Given request: Can you reproduce verbatim the entries from the start through the line that contains "(x=1252, y=7)"?

---------- Supplied material

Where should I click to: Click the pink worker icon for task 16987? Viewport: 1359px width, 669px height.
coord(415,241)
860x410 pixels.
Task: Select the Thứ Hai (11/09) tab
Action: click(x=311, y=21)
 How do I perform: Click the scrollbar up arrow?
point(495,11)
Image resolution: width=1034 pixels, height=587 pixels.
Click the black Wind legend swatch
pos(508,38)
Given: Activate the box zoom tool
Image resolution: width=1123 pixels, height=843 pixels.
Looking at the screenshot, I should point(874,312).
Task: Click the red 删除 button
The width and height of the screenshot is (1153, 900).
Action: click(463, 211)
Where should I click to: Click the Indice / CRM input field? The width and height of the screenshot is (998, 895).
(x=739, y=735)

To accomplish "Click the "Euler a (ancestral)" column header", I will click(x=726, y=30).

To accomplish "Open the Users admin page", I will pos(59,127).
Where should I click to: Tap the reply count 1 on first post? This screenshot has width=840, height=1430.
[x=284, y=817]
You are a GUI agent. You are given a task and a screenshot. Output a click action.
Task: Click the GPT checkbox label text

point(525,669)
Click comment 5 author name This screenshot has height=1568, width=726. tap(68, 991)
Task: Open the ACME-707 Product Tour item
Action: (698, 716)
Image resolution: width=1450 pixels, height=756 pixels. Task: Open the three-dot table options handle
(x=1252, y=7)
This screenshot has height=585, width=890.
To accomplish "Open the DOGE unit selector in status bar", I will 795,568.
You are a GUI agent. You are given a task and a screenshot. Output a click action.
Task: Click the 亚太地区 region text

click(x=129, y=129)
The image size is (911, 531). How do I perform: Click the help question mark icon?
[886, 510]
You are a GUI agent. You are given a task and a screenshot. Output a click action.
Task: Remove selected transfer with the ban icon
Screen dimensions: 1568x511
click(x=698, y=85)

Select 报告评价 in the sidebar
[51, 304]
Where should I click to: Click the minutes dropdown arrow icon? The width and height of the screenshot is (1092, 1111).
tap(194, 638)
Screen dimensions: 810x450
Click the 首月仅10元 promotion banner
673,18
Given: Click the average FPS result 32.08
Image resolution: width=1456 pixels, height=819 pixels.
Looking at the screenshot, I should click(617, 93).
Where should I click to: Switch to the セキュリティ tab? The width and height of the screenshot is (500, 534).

--------------------

Answer to the task:
Where should I click to: Click the pink worker icon for task 16987? Viewport: 1359px width, 669px height.
coord(415,241)
860x410 pixels.
Task: Select the Thứ Hai (11/09) tab
Action: click(x=311, y=21)
 How do I perform: Click the scrollbar up arrow?
point(495,11)
Image resolution: width=1034 pixels, height=587 pixels.
Click the black Wind legend swatch
pos(508,38)
Given: Activate the box zoom tool
Image resolution: width=1123 pixels, height=843 pixels.
Looking at the screenshot, I should point(874,312).
Task: Click the red 删除 button
The width and height of the screenshot is (1153, 900).
Action: click(463, 211)
Where should I click to: Click the Indice / CRM input field? The width and height of the screenshot is (998, 895).
(x=739, y=735)

To accomplish "Click the "Euler a (ancestral)" column header", I will click(x=726, y=30).

To accomplish "Open the Users admin page", I will pos(59,127).
Where should I click to: Tap the reply count 1 on first post? This screenshot has width=840, height=1430.
[x=284, y=817]
You are a GUI agent. You are given a task and a screenshot. Output a click action.
Task: Click the GPT checkbox label text

point(525,669)
Click comment 5 author name This screenshot has height=1568, width=726. tap(68, 991)
Task: Open the ACME-707 Product Tour item
Action: (698, 716)
Image resolution: width=1450 pixels, height=756 pixels. Task: Open the three-dot table options handle
(x=1252, y=7)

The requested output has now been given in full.